=== Section Start ===
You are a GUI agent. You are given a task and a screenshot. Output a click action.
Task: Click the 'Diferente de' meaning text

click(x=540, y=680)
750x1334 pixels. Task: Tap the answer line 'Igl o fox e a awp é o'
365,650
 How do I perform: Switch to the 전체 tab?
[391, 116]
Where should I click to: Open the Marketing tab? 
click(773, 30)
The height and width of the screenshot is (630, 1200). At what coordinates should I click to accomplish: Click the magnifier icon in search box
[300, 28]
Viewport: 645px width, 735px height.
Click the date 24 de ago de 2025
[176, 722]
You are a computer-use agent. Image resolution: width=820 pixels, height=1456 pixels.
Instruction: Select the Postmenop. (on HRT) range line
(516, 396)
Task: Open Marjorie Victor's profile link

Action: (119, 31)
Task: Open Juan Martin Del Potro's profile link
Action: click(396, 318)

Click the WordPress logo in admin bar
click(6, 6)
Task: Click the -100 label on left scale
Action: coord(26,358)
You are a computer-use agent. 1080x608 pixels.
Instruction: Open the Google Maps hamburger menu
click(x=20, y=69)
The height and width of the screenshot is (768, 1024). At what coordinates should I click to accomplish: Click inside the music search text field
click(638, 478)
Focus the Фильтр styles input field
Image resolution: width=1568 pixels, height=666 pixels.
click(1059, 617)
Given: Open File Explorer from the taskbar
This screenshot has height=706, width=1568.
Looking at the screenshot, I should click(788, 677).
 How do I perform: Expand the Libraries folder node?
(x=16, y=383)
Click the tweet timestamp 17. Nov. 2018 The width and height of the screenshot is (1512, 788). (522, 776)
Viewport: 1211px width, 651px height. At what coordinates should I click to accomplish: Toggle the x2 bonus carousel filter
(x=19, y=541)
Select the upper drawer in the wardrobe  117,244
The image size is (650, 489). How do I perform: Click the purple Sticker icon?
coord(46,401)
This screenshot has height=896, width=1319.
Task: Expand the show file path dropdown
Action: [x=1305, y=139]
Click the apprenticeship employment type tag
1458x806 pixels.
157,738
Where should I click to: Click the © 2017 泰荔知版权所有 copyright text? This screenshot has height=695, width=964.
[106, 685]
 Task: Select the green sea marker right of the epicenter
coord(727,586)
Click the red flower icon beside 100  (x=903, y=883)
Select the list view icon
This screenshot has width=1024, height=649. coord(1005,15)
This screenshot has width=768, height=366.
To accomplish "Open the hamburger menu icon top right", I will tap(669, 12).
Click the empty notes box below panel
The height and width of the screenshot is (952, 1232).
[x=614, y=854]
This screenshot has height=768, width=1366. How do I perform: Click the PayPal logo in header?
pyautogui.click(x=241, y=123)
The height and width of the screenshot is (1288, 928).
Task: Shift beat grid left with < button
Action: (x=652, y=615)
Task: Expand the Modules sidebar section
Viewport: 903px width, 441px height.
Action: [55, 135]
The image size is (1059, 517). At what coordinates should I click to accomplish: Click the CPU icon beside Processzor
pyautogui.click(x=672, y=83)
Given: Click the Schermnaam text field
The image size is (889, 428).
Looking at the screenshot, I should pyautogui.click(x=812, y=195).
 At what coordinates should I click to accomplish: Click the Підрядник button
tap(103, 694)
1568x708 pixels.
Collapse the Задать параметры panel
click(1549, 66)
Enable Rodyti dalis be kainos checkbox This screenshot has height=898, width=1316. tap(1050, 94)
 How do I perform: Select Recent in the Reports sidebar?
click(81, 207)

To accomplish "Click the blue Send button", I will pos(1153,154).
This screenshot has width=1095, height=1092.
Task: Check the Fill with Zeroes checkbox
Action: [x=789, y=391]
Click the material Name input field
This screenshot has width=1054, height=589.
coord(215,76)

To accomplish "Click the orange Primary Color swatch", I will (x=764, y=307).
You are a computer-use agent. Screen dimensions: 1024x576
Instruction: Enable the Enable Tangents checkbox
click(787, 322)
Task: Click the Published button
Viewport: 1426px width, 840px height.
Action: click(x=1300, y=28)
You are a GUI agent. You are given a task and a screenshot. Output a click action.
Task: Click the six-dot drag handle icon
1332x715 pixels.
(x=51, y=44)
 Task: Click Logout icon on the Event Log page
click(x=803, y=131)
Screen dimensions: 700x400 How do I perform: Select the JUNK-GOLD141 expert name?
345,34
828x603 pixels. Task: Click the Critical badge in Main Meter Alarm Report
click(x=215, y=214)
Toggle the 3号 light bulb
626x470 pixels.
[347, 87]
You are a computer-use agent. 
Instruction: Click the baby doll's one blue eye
=== Section End ===
> WORK REQUEST
Go through the records and set every one down exactly.

> REPLY
You are a GUI agent. You are given a task and a screenshot. Output a click action.
Task: Click the 'Diferente de' meaning text

click(x=540, y=680)
750x1334 pixels. Task: Tap the answer line 'Igl o fox e a awp é o'
365,650
 How do I perform: Switch to the 전체 tab?
[391, 116]
Where should I click to: Open the Marketing tab? 
click(773, 30)
The height and width of the screenshot is (630, 1200). At what coordinates should I click to accomplish: Click the magnifier icon in search box
[300, 28]
Viewport: 645px width, 735px height.
Click the date 24 de ago de 2025
[176, 722]
You are a computer-use agent. Image resolution: width=820 pixels, height=1456 pixels.
Instruction: Select the Postmenop. (on HRT) range line
(516, 396)
Task: Open Marjorie Victor's profile link

Action: (119, 31)
Task: Open Juan Martin Del Potro's profile link
Action: click(396, 318)

Click the WordPress logo in admin bar
click(6, 6)
Task: Click the -100 label on left scale
Action: coord(26,358)
You are a computer-use agent. 1080x608 pixels.
Instruction: Open the Google Maps hamburger menu
click(x=20, y=69)
The height and width of the screenshot is (768, 1024). At what coordinates should I click to accomplish: Click inside the music search text field
click(638, 478)
Focus the Фильтр styles input field
Image resolution: width=1568 pixels, height=666 pixels.
click(1059, 617)
Given: Open File Explorer from the taskbar
This screenshot has height=706, width=1568.
Looking at the screenshot, I should click(788, 677).
 How do I perform: Expand the Libraries folder node?
(x=16, y=383)
Click the tweet timestamp 17. Nov. 2018 The width and height of the screenshot is (1512, 788). (522, 776)
Viewport: 1211px width, 651px height. At what coordinates should I click to accomplish: Toggle the x2 bonus carousel filter
(x=19, y=541)
Select the upper drawer in the wardrobe  117,244
The image size is (650, 489). How do I perform: Click the purple Sticker icon?
coord(46,401)
This screenshot has height=896, width=1319.
Task: Expand the show file path dropdown
Action: [x=1305, y=139]
Click the apprenticeship employment type tag
1458x806 pixels.
157,738
Where should I click to: Click the © 2017 泰荔知版权所有 copyright text? This screenshot has height=695, width=964.
[106, 685]
 Task: Select the green sea marker right of the epicenter
coord(727,586)
Click the red flower icon beside 100  (x=903, y=883)
Select the list view icon
This screenshot has width=1024, height=649. coord(1005,15)
This screenshot has width=768, height=366.
To accomplish "Open the hamburger menu icon top right", I will tap(669, 12).
Click the empty notes box below panel
The height and width of the screenshot is (952, 1232).
[x=614, y=854]
This screenshot has height=768, width=1366. How do I perform: Click the PayPal logo in header?
pyautogui.click(x=241, y=123)
The height and width of the screenshot is (1288, 928).
Task: Shift beat grid left with < button
Action: (x=652, y=615)
Task: Expand the Modules sidebar section
Viewport: 903px width, 441px height.
Action: [55, 135]
The image size is (1059, 517). At what coordinates should I click to accomplish: Click the CPU icon beside Processzor
pyautogui.click(x=672, y=83)
Given: Click the Schermnaam text field
The image size is (889, 428).
Looking at the screenshot, I should pyautogui.click(x=812, y=195).
 At what coordinates should I click to accomplish: Click the Підрядник button
tap(103, 694)
1568x708 pixels.
Collapse the Задать параметры panel
click(1549, 66)
Enable Rodyti dalis be kainos checkbox This screenshot has height=898, width=1316. tap(1050, 94)
 How do I perform: Select Recent in the Reports sidebar?
click(81, 207)

To accomplish "Click the blue Send button", I will pos(1153,154).
This screenshot has width=1095, height=1092.
Task: Check the Fill with Zeroes checkbox
Action: [x=789, y=391]
Click the material Name input field
This screenshot has width=1054, height=589.
coord(215,76)

To accomplish "Click the orange Primary Color swatch", I will (x=764, y=307).
You are a computer-use agent. Screen dimensions: 1024x576
Instruction: Enable the Enable Tangents checkbox
click(787, 322)
Task: Click the Published button
Viewport: 1426px width, 840px height.
Action: click(x=1300, y=28)
You are a GUI agent. You are given a task and a screenshot. Output a click action.
Task: Click the six-dot drag handle icon
1332x715 pixels.
(x=51, y=44)
 Task: Click Logout icon on the Event Log page
click(x=803, y=131)
Screen dimensions: 700x400 How do I perform: Select the JUNK-GOLD141 expert name?
345,34
828x603 pixels. Task: Click the Critical badge in Main Meter Alarm Report
click(x=215, y=214)
Toggle the 3号 light bulb
626x470 pixels.
[347, 87]
You are a computer-use agent. 
Instruction: Click the baby doll's one blue eye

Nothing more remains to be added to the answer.